A summary of the overall results obtained using the PC and VAS procedures across all four speaker-sentence conditions is shown in Table 3. Note that speech types judged to be closer to normal speech received higher PC scale values and lower VAS values. The rankings of the speech types by the two scaling procedures were identical. EL speech with amplitude-modulated F0 (EL_f0a) was judged to sound better than EL speech with constant F0 (EL_S) but not quite as good as EL speech produced with the pre-laryngectomy F0 contour (EL_f0n).
Table 3.
PC |
VAS |
|||||
---|---|---|---|---|---|---|
Speech type | Rank | Scale value | Rank | Rating | SE | N |
EL_f0n | 1 | 1.63 | 1 | 6.5 | 0.17 | 117 |
EL_f0a | 2 | 1.37 | 2 | 6.9 | 0.18 | 107 |
EL_S | 3 | 0.0 | 3 | 7.3 | 0.09 | 13 |
Note. SE = standard error.
Discussion
In this study, an approach for amplitude-based control of F0 in EL speech was developed, and its impact on the quality of EL speech was examined. The approach used the positive linear relationship that was observed between F0 and amplitude in the pre-laryngectomy speech of EL users. The results of both PC and VAS experiments demonstrated that EL speech with amplitude-based F0 modulation was judged to sound more natural than EL speech with constant F0, thus lending preliminary support for using this simple linear relationship to compute an F0 contour for EL speech. Furthermore, analysis of the PC data using the binomial testing showed that there was no significant preference for the pre-laryngectomy F0 contour over amplitude-based F0 modulation, implying that the listeners found these two types of stimuli relatively similar to each other. The scale values computed by analyzing the PC data also indicate that the perceptual distance between these two types of stimuli was relatively small. Compared with previously implemented F0 control methods using a finger-controlled button (Choi et al., 2001; Galyas et al., 1982; Kikuchi & Kasuya, 2004; Takahashi et al., 2005; Tru-Tone) or stoma air-pressure measurements (Sekey & Hanson, 1982; Uemi et al., 1994), the proposed F0 control scheme does not require access to alternative signals or control sources and may not require extensive experience or training. Furthermore, this approach has the potential to be implemented with relative ease in close to real time using a prototype (portable) digital signal processor (DSP)–based hardware platform. One possible configuration could entail using the DSP system to estimate the RMS amplitude of EL speech from a microphone signal and to then generate an F0 contour (based on linear prediction) that could be fed back to drive the EL device in a real-time loop. We have already had some initial success in creating a proof-of-concept DSP-based system that operates in this fashion.
It must be noted, however, that this study was restricted to the improvement of the naturalness of declarative sentences. As described in the introduction, the F0 contour is important not only for the perceived naturalness of the EL speech but also for communicating linguistic contrasts such as intonation (e.g., declarative vs. interrogative) and contrastive stress.

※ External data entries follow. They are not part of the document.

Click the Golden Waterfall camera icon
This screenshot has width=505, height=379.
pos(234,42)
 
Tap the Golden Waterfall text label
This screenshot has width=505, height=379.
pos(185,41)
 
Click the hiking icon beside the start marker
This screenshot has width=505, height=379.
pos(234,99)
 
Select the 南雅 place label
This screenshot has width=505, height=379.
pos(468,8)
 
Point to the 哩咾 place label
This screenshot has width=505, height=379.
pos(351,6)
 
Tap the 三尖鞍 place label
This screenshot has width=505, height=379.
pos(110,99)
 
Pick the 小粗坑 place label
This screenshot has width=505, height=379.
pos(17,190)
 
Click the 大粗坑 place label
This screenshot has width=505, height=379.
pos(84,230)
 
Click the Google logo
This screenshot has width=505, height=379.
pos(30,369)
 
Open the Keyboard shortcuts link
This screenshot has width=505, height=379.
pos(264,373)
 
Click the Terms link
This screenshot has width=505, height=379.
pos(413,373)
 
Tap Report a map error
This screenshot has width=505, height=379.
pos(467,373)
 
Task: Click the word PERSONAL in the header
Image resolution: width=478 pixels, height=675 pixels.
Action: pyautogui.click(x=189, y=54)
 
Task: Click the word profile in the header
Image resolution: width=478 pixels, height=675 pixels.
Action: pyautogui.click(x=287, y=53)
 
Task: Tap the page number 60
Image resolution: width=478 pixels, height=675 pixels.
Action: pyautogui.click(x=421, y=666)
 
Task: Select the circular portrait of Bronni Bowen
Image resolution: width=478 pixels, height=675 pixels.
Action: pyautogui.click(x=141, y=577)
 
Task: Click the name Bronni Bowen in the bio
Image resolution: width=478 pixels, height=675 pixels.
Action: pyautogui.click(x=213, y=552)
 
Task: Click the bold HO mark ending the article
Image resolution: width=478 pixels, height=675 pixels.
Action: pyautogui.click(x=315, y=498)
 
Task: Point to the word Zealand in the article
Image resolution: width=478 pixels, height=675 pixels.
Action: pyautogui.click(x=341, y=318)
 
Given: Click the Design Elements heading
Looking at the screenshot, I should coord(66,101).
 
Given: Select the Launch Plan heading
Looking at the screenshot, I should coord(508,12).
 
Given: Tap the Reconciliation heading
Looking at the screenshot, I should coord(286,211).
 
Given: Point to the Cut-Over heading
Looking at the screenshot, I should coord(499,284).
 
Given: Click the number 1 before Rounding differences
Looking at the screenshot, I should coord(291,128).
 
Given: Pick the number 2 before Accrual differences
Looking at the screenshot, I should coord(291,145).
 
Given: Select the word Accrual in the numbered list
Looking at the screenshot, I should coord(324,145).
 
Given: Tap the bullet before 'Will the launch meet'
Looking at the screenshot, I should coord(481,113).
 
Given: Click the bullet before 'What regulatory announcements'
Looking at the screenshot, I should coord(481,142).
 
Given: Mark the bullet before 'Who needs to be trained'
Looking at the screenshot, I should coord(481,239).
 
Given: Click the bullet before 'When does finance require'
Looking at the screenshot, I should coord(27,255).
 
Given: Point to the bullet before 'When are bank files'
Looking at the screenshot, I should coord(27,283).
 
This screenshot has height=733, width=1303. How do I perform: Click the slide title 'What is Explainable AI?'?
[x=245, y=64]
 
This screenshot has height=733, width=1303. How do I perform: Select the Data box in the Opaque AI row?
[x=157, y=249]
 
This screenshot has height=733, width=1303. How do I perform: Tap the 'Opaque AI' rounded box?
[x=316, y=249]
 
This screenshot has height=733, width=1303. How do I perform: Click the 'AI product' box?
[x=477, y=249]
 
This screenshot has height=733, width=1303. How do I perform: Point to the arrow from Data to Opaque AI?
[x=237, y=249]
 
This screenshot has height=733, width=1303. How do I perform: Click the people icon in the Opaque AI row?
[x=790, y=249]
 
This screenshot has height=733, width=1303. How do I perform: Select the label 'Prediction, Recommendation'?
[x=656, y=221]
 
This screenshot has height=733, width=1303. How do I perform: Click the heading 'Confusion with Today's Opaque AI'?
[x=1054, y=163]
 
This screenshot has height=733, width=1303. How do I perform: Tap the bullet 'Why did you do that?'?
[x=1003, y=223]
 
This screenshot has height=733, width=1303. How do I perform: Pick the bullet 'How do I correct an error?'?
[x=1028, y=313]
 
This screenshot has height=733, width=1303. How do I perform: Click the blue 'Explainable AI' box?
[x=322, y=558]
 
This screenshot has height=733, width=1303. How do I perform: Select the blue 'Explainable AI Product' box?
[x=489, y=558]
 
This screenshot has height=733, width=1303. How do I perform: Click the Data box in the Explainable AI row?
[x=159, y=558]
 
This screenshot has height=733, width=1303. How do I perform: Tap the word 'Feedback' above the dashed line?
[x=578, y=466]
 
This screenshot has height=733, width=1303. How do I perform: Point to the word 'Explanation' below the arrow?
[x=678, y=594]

For example, interrogative sentences are associated with a maximal rise in F0 at the terminal portion of the utterance, whereas declarative versions are associated with a fall in the F0 during the terminal portion (Atkinson, 1976). It has been also shown that in stress-accent languages, such as American English and Dutch, stress and accent are separate linguistic constructs, and both have unique phonetic correlates (Okobi, 2006; Sluijter, 1995; Sluijter, van Heuven, & Pacilly, 1997). More specifically, in these languages, F0 movement and overall intensity are acoustic correlates of pitch accents but not of stress, which is characterized by the longer duration and high-frequency emphasis. We are in the process of conducting additional studies that include sentences specially designed to vary intonation, pitch accents, and stress patterns in order to determine the capabilities of amplitude-based control of F0 in different prosodic contexts.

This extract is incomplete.